At the outset, the results in both Coker and Eberheart were skewed by the views of two members of that court that the death penalty is always unconstitutional. (See Coker, supra, 433 U.S. 584, 600 [97 S.Ct. 2861, 2870] (conc. opn. of Brennan, J.); id. at pp. 600-601 [97 S.Ct. at pp. 2870-2871] (conc. opn. of Marshall, J.).) In Coker, only four other justices appeared to conclude that the nonlethal crime there at issue—rape—could never support a death judgment. (Id. at pp. 586-600 [97 S.Ct. at pp. 2863-2870] (plur. opn. of White, J.).) A fifth left open the possibility that especially brutal and injurious rapes might qualify (id. at pp. 601-604 [97 S.Ct. at pp. 2870-2872] (conc. opn. of Powell, J.)), and two others concluded, at a minimum, that rape with a past record of capital crimes should qualify (id. at pp. 604-622 [97 S.Ct. at pp. 2872-2881] (dis. opn. of Burger, C. J., joined by Rehnquist, J.)). Eberheart, supra, 433 U.S. 917, a one-paragraph per curiam opinion, cited Coker, but provided no other clue why one may not be executed for the crime at issue in that case—aggravated kidnapping.
In the intervening quarter-century, the high court has not returned to the question of what crimes are constitutionally exempt from capital punishment. Of course there is little doubt, under the Eighth Amendment, that the extreme penalties of death and life without parole must be reserved for the most serious and heinous of offenses. But as recent events have demonstrated, murder conspiracies—which, by their nature, target human life—can rise to very high levels of danger and depravity.

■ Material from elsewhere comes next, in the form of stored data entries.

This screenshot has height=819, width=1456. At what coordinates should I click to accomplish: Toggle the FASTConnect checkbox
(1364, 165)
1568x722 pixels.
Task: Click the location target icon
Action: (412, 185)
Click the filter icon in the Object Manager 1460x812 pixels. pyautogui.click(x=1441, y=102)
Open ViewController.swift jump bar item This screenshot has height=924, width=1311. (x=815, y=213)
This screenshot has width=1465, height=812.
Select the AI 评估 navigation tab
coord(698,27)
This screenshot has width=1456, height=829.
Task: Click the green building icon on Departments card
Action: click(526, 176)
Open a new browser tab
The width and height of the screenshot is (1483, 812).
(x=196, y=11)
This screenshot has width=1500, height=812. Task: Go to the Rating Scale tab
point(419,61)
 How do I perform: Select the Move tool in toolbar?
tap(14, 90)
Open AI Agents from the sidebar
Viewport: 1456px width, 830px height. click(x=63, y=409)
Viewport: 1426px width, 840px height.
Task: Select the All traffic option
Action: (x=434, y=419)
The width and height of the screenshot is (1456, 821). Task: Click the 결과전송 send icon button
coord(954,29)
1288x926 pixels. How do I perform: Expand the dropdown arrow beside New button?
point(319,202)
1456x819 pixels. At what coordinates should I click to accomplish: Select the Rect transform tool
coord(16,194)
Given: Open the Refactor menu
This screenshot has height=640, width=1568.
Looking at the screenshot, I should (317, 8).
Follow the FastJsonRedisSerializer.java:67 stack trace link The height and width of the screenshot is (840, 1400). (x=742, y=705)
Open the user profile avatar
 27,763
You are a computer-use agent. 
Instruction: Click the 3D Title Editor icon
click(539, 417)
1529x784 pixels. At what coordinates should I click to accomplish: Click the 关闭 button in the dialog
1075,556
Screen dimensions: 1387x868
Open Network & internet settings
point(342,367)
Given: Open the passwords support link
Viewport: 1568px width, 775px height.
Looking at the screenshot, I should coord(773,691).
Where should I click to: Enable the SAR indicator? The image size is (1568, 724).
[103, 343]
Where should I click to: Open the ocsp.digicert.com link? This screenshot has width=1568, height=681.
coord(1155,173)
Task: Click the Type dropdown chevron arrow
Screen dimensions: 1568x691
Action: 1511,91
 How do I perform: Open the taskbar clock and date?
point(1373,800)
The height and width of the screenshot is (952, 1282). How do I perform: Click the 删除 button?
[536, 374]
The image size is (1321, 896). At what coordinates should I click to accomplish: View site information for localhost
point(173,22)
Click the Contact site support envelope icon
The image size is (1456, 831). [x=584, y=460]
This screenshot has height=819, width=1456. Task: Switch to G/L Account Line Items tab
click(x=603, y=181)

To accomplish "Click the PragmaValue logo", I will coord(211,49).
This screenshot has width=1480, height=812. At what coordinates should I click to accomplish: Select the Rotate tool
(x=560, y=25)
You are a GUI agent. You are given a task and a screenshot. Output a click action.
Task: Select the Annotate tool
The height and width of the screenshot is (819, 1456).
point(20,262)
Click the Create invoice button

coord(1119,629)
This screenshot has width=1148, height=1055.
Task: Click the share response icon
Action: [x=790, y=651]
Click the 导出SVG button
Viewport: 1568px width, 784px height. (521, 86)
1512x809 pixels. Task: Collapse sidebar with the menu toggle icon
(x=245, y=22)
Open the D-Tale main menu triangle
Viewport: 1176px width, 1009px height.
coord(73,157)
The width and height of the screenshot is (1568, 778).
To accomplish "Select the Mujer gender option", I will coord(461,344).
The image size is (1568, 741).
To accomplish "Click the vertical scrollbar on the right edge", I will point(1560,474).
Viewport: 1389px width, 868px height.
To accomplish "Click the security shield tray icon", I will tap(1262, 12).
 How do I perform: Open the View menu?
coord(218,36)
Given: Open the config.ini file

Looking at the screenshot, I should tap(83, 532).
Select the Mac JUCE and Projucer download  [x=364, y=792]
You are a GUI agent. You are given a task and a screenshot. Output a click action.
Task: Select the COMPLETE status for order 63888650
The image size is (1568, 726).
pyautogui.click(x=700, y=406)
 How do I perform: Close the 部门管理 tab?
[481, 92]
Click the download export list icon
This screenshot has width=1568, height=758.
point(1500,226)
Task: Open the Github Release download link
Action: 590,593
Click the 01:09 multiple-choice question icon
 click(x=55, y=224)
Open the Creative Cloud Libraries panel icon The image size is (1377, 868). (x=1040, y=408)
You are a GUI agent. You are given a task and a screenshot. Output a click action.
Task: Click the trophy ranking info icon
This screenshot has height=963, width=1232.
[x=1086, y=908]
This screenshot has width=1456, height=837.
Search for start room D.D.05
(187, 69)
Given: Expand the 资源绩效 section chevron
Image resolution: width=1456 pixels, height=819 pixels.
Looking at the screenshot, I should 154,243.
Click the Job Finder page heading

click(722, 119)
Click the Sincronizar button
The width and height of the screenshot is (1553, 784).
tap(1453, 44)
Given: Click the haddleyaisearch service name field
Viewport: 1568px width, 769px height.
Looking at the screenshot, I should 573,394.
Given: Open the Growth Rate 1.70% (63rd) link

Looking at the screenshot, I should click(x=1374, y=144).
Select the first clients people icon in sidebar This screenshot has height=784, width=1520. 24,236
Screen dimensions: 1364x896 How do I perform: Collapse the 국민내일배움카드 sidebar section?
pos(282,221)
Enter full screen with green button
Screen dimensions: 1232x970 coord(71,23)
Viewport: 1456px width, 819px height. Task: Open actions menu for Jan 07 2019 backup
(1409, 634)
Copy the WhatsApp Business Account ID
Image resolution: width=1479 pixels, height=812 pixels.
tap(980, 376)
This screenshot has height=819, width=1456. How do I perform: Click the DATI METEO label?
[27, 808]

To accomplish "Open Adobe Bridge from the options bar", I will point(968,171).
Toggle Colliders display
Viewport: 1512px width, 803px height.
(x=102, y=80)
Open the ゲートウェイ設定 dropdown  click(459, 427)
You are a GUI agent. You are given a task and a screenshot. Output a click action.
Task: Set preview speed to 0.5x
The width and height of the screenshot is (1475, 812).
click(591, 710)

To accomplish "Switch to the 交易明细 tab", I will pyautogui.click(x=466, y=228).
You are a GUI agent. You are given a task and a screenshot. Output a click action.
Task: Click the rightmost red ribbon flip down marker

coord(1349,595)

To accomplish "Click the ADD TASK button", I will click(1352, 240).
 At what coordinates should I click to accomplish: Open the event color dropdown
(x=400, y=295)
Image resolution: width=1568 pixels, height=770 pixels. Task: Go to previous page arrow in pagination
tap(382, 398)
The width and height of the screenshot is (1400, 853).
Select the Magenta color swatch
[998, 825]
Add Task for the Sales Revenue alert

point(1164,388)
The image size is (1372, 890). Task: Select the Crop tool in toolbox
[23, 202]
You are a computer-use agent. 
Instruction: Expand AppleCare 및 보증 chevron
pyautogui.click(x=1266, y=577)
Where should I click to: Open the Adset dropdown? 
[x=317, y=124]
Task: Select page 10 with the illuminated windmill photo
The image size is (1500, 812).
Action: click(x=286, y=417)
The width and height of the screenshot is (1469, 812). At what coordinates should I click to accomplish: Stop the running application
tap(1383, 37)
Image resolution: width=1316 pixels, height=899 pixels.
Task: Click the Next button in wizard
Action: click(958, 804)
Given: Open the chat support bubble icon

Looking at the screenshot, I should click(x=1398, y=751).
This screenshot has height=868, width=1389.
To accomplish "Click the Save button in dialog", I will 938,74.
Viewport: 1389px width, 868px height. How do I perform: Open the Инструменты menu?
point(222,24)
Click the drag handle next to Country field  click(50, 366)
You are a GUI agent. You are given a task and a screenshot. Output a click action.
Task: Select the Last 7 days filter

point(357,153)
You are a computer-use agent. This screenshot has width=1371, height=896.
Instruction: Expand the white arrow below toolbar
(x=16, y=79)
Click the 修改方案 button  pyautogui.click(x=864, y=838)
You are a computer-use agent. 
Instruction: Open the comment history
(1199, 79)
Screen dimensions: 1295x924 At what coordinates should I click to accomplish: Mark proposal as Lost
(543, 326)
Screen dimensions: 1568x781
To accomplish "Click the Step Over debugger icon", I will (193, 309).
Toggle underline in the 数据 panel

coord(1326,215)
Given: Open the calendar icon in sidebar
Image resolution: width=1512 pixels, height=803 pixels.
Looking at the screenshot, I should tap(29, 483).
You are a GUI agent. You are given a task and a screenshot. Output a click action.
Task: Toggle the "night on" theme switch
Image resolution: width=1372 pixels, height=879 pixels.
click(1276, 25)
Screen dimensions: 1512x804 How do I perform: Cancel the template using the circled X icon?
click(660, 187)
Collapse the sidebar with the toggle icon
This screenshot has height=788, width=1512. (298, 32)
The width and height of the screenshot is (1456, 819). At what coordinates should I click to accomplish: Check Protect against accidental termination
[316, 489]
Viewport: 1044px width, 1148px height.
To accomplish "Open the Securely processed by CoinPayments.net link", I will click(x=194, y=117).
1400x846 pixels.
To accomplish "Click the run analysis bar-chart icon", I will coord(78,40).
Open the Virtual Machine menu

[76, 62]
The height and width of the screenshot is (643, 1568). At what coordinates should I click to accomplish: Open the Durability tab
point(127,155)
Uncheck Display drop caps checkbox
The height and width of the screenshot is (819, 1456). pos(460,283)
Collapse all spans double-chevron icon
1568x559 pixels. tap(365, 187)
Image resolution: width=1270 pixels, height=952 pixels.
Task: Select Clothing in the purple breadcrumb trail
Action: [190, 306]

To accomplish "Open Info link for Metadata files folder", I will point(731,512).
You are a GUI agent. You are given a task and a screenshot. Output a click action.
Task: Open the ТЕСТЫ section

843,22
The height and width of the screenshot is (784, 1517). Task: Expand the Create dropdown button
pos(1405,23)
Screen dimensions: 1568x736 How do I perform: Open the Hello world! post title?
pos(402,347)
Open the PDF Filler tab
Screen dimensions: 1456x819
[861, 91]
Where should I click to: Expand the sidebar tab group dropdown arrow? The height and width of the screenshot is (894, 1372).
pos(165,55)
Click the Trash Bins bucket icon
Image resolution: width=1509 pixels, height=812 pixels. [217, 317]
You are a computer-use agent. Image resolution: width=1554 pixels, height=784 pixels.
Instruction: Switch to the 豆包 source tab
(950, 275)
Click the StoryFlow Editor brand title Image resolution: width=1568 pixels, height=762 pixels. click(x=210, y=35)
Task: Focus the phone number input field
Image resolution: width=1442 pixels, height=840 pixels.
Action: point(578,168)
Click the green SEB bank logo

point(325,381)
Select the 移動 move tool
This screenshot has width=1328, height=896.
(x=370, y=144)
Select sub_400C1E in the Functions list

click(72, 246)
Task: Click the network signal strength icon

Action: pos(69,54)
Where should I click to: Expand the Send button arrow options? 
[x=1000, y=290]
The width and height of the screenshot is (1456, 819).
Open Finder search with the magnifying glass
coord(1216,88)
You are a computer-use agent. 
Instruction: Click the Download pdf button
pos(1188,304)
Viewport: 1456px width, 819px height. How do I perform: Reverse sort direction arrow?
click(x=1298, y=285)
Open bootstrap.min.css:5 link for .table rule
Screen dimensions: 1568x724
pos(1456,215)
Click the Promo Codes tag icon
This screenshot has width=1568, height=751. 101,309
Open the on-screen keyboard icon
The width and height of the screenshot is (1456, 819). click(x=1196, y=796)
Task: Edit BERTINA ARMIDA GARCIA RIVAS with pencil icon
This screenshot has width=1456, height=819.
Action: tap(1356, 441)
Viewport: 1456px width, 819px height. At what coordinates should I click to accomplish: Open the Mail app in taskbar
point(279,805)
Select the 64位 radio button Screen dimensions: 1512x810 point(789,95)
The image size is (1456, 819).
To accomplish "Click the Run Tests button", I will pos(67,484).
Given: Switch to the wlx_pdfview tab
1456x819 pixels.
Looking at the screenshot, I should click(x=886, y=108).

Suppose an al Qaeda cell or antigovemment paramilitarists conspired to blow up the Golden Gate Bridge at rush hour, or the state capítol during business hours, seeking to kill everyone caught in the blast, but fortunately were thwarted as they lay in wait to detonate their explosive device. Suppose *880a team of freeway snipers, operating in California with murderous intent, had wounded dozens, caused scores of dangerous auto accidents, and panicked the population of an entire region, but by pure luck had not succeeded in killing anyone. Suppose organized criminals, with the means to accomplish their goal, conspired and prepared, but ultimately failed, to assassinate numerous California judges, law enforcement officers, and witnesses who stood in the way of their racketeering or drug-running activities. Suppose White supremacists conspired and prepared to set an African-American church afire during Sunday services, but were prevented at the last minute from carrying out their plan. In my view, a carefully crafted statute providing capital penalties for such egregious conspiracies might well survive constitutional scrutiny.
The decision whether to adopt such a statute is for the Legislature or the voters. My comments here are intended only to dispel any notion, which might otherwise arise from the majority’s decision, that an attempt to do so would face certain constitutional invalidation.
On August 13, 2003, the opinion was modified to read as printed above.

All further unlabeled statutory references are to the Penal Code.